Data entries
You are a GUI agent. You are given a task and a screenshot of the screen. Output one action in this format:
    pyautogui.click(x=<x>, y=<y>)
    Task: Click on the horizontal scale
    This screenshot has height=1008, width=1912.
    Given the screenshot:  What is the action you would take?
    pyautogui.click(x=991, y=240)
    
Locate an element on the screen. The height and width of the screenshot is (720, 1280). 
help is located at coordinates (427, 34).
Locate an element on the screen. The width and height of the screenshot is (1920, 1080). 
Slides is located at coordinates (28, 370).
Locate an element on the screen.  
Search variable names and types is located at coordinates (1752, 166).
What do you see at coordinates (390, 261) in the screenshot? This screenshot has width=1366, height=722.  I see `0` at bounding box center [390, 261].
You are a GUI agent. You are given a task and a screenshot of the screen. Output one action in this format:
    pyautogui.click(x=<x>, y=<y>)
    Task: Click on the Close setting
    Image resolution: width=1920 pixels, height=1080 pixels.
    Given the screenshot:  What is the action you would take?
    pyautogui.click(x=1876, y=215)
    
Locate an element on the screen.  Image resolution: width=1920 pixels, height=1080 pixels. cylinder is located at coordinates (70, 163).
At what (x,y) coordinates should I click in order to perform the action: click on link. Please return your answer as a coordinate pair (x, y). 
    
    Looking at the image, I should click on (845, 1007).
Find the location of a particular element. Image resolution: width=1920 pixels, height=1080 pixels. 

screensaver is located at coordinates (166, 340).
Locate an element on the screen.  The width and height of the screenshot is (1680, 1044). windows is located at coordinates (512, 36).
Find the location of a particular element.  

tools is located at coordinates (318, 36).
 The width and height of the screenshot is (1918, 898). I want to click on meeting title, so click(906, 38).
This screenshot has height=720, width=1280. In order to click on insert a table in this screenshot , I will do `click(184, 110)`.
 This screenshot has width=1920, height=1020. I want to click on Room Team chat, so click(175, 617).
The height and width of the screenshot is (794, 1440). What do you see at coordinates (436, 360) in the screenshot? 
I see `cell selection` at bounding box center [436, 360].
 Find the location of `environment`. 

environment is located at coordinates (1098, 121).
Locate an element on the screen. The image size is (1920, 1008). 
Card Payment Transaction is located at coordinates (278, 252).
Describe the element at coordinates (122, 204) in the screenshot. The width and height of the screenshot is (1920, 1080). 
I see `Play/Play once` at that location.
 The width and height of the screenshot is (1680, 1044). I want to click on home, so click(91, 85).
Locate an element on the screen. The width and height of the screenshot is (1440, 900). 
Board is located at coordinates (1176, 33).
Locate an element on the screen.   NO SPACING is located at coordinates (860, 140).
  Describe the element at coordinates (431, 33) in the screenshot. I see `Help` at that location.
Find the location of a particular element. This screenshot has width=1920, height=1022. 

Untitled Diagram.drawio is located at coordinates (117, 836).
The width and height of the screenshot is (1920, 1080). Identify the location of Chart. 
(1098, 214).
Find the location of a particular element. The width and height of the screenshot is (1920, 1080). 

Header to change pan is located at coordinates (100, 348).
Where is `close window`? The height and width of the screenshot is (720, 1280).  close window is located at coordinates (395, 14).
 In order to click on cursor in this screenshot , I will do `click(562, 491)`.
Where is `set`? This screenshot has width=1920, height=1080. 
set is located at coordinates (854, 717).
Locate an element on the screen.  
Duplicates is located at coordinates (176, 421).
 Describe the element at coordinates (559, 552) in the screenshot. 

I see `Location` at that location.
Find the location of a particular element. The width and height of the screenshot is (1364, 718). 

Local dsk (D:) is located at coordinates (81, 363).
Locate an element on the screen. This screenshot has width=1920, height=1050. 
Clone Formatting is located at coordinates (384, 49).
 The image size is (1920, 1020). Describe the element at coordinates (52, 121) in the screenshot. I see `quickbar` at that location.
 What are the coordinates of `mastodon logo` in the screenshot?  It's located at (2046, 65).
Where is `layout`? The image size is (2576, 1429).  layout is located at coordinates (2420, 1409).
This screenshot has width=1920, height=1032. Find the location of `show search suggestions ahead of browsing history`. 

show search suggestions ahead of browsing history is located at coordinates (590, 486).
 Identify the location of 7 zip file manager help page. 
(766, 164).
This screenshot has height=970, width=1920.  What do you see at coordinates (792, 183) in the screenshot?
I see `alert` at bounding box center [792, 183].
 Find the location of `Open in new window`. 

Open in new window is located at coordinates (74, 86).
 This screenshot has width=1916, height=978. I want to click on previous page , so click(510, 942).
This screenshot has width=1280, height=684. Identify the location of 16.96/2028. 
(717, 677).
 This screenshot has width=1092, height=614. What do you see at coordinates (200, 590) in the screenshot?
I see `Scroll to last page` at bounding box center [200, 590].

TASK PROMPT:
Please copy every entry above word for word, keeping each line as it stands.

OUTPUT FOR THIS TASK:
You are a GUI agent. You are given a task and a screenshot of the screen. Output one action in this format:
    pyautogui.click(x=<x>, y=<y>)
    Task: Click on the horizontal scale
    This screenshot has height=1008, width=1912.
    Given the screenshot:  What is the action you would take?
    pyautogui.click(x=991, y=240)
    
Locate an element on the screen. The height and width of the screenshot is (720, 1280). 
help is located at coordinates (427, 34).
Locate an element on the screen. The width and height of the screenshot is (1920, 1080). 
Slides is located at coordinates (28, 370).
Locate an element on the screen.  
Search variable names and types is located at coordinates (1752, 166).
What do you see at coordinates (390, 261) in the screenshot? This screenshot has width=1366, height=722.  I see `0` at bounding box center [390, 261].
You are a GUI agent. You are given a task and a screenshot of the screen. Output one action in this format:
    pyautogui.click(x=<x>, y=<y>)
    Task: Click on the Close setting
    Image resolution: width=1920 pixels, height=1080 pixels.
    Given the screenshot:  What is the action you would take?
    pyautogui.click(x=1876, y=215)
    
Locate an element on the screen.  Image resolution: width=1920 pixels, height=1080 pixels. cylinder is located at coordinates (70, 163).
At what (x,y) coordinates should I click in order to perform the action: click on link. Please return your answer as a coordinate pair (x, y). 
    
    Looking at the image, I should click on (845, 1007).
Find the location of a particular element. Image resolution: width=1920 pixels, height=1080 pixels. 

screensaver is located at coordinates (166, 340).
Locate an element on the screen.  The width and height of the screenshot is (1680, 1044). windows is located at coordinates (512, 36).
Find the location of a particular element.  

tools is located at coordinates (318, 36).
 The width and height of the screenshot is (1918, 898). I want to click on meeting title, so click(906, 38).
This screenshot has height=720, width=1280. In order to click on insert a table in this screenshot , I will do `click(184, 110)`.
 This screenshot has width=1920, height=1020. I want to click on Room Team chat, so click(175, 617).
The height and width of the screenshot is (794, 1440). What do you see at coordinates (436, 360) in the screenshot? 
I see `cell selection` at bounding box center [436, 360].
 Find the location of `environment`. 

environment is located at coordinates (1098, 121).
Locate an element on the screen. The image size is (1920, 1008). 
Card Payment Transaction is located at coordinates (278, 252).
Describe the element at coordinates (122, 204) in the screenshot. The width and height of the screenshot is (1920, 1080). 
I see `Play/Play once` at that location.
 The width and height of the screenshot is (1680, 1044). I want to click on home, so click(91, 85).
Locate an element on the screen. The width and height of the screenshot is (1440, 900). 
Board is located at coordinates (1176, 33).
Locate an element on the screen.   NO SPACING is located at coordinates (860, 140).
  Describe the element at coordinates (431, 33) in the screenshot. I see `Help` at that location.
Find the location of a particular element. This screenshot has width=1920, height=1022. 

Untitled Diagram.drawio is located at coordinates (117, 836).
The width and height of the screenshot is (1920, 1080). Identify the location of Chart. 
(1098, 214).
Find the location of a particular element. The width and height of the screenshot is (1920, 1080). 

Header to change pan is located at coordinates (100, 348).
Where is `close window`? The height and width of the screenshot is (720, 1280).  close window is located at coordinates (395, 14).
 In order to click on cursor in this screenshot , I will do `click(562, 491)`.
Where is `set`? This screenshot has width=1920, height=1080. 
set is located at coordinates (854, 717).
Locate an element on the screen.  
Duplicates is located at coordinates (176, 421).
 Describe the element at coordinates (559, 552) in the screenshot. 

I see `Location` at that location.
Find the location of a particular element. The width and height of the screenshot is (1364, 718). 

Local dsk (D:) is located at coordinates (81, 363).
Locate an element on the screen. This screenshot has width=1920, height=1050. 
Clone Formatting is located at coordinates (384, 49).
 The image size is (1920, 1020). Describe the element at coordinates (52, 121) in the screenshot. I see `quickbar` at that location.
 What are the coordinates of `mastodon logo` in the screenshot?  It's located at (2046, 65).
Where is `layout`? The image size is (2576, 1429).  layout is located at coordinates (2420, 1409).
This screenshot has width=1920, height=1032. Find the location of `show search suggestions ahead of browsing history`. 

show search suggestions ahead of browsing history is located at coordinates (590, 486).
 Identify the location of 7 zip file manager help page. 
(766, 164).
This screenshot has height=970, width=1920.  What do you see at coordinates (792, 183) in the screenshot?
I see `alert` at bounding box center [792, 183].
 Find the location of `Open in new window`. 

Open in new window is located at coordinates (74, 86).
 This screenshot has width=1916, height=978. I want to click on previous page , so click(510, 942).
This screenshot has width=1280, height=684. Identify the location of 16.96/2028. 
(717, 677).
 This screenshot has width=1092, height=614. What do you see at coordinates (200, 590) in the screenshot?
I see `Scroll to last page` at bounding box center [200, 590].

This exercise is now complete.